The Hereford Times is celebrating 170 years – and a rising circulation. To mark the anniversary, editor Liz Griffin published a series of articles to explain more about its history, staff and readers.

Here, we take a look at the early years.


The Hereford Times’ story begins in 1832 when, in May, a prospectus was published announcing the new publication.

The philosophy of the paper was promised as: “From grave to gay, from lively to severe” and – a pledge we carry on our letters’ page each week to this day:

“An indefatigable industry in obtaining early and accurate intelligence – an impartial and open field for men of all parties, and uncompromising but never personal strictures on men and measures… our principal and avowed object – namely, THE ELUCIDATION OF TRUTH.”

Down the years the paper has seen and recorded a host of external changes as the county has developed, merged and finally demerged. The society it covers has grown in numbers, with wider education and a more diverse employment base than in the early 19th century.

There have, however, also been important changes in our own story.

In 1910, the paper was sold – saved in fact by a rescue consortium headed by Sir Arthur Croft, of Croft Castle.
= = = = = = =
• _PROBLEMS AND TASKS_:
#1 According to the Hereford Times history piece, in what year does the paper's story begin?
#2 In the Hereford Times history piece, substitute "milestone" for "anniversary" and write out the part between "The Hereford Times is" and "the new publication.", inclusive.
#3 Carry on the Hereford Times history from its last sentence.

• _MATERIAL SHOWN_:
= = = = = = =
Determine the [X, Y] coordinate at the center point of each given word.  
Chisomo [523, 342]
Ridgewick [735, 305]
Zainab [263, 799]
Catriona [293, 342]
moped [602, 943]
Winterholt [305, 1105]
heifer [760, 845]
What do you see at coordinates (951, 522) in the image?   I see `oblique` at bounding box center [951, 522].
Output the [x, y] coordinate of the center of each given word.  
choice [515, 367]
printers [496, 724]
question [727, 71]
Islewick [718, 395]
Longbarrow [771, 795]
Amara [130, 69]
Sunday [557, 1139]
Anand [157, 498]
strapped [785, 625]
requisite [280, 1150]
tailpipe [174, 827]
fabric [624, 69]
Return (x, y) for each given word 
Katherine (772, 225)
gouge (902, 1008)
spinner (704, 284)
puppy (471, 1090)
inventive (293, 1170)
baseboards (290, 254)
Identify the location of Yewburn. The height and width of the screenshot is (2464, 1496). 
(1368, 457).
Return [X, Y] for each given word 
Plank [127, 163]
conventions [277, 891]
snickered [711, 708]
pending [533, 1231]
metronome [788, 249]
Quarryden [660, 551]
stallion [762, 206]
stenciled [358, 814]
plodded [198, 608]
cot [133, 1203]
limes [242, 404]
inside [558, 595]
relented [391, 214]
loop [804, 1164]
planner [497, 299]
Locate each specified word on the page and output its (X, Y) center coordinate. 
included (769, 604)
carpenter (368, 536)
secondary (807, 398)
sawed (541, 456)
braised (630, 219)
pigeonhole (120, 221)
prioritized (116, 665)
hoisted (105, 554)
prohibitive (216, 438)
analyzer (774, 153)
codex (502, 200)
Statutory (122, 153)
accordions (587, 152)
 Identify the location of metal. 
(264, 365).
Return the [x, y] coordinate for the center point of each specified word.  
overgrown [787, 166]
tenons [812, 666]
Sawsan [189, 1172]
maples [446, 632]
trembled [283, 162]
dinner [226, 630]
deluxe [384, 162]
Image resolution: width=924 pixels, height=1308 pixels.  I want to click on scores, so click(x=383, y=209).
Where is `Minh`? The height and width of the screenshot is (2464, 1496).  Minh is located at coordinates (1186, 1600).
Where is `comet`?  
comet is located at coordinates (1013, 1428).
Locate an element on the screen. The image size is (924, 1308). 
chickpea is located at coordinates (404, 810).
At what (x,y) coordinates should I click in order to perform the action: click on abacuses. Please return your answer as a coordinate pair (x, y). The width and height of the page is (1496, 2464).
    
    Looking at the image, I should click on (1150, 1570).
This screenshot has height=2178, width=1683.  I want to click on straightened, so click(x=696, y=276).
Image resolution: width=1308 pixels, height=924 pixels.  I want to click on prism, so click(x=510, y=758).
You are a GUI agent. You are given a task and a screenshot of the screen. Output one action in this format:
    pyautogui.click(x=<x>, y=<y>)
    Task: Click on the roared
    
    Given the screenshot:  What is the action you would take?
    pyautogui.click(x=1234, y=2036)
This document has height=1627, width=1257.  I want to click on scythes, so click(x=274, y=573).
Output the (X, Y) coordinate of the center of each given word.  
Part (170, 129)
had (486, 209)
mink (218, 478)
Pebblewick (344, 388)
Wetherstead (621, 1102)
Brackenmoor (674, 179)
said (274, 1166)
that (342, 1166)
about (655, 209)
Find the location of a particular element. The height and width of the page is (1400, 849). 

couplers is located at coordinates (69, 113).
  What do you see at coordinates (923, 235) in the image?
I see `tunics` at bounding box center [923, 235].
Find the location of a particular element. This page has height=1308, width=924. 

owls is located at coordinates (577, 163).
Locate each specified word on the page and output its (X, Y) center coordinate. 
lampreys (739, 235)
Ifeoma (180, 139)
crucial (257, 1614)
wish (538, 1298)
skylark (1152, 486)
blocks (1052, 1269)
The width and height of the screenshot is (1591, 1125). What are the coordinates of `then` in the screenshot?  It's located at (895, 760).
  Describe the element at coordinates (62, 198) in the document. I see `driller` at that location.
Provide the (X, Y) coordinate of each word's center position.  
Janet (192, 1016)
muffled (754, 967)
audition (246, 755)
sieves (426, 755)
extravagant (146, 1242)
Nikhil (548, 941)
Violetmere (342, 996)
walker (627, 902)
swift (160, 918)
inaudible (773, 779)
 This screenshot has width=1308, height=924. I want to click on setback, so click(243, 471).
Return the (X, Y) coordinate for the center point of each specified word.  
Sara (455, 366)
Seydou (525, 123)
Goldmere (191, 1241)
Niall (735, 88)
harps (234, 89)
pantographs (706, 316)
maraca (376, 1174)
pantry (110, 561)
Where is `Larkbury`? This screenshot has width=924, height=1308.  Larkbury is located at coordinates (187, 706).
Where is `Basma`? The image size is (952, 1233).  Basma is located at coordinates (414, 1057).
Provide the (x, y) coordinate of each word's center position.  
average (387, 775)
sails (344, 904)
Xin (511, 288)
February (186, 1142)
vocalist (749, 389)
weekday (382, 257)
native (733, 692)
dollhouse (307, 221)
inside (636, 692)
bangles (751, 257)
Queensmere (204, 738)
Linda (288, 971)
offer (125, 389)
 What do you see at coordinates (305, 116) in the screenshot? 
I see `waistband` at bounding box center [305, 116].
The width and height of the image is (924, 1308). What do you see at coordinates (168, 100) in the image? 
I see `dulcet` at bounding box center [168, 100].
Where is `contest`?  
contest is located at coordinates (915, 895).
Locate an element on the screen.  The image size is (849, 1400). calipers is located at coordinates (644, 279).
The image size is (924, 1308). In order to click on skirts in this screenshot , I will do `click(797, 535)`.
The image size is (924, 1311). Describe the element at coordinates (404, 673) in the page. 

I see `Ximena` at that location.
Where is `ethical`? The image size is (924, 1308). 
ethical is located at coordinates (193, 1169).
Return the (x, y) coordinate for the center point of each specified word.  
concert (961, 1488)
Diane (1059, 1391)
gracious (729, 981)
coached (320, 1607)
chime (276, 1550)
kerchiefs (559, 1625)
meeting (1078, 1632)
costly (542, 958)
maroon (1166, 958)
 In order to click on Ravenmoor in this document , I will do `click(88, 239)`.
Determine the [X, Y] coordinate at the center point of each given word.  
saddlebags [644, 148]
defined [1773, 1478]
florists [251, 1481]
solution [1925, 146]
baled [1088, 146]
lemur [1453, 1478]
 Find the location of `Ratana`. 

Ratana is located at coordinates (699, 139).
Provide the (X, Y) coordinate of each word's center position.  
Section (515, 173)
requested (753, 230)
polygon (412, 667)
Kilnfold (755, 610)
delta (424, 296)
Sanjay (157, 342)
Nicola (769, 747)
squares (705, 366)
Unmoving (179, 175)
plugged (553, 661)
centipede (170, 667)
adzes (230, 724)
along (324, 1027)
= = = = = = =
• _REPLIES_:
#1 1832

#2
The Hereford Times is celebrating 170 years – and a rising circulation. To mark the milestone, editor Liz Griffin published a series of articles to explain more about its history, staff and readers.

Here, we take a look at the early years.


The Hereford Times’ story begins in 1832 when, in May, a prospectus was published announcing the new publication.

#3
A new editor/manager was appointed: Saxon Mills, who was a journalist and barrister. Under the new regime the paper – now staunchly independent – switched parties from Whig to Tory.

In 1927 ownership changed again when the Macaskie family, who owned papers in London, bought The Hereford Times and, five years later, bought and absorbed the Hereford Journal for under £1,000.

After Mr Macaskie died in 1963, the paper was acquired by Berrows, bringing it into ownership of a major group for the first time – Rupert Murdoch’s News International owned Berrows.

Reed International bought the group, including The Hereford Times, in 1982 and the story comes up to date during the 1990s:

  • 1996 – Newsquest was formed to effect a management buyout of Reed Regional Newspapers;
  • 1997 – Newsquest floated on the Stock Exchange;
  • 1999 – US-based company Gannett, publishers of daily and weekly titles in America, including USA Today, buy Newsquest.

    The grandparents of Hereford’s 70-somethings had good reason to thank the editor of the county newspaper.

    A pioneering journalist who established The Hereford Times in 1832, Charles Anthony was also an ardent and unflinching reformer who set himself the herculean task of making the city a fit place to live.

    Born in 1802, he served as mayor no fewer than six times and eventually became recognised as `the founder of modern Hereford’.

    The instrument by which his new Hereford was created was the Improvement Act of 1854.

    This enabled the town council to sweep away all traces of what an earlier commentator, `Robinson Crusoe’ author Daniel Defoe, described as `truly an old, mean-built and very dirty city’.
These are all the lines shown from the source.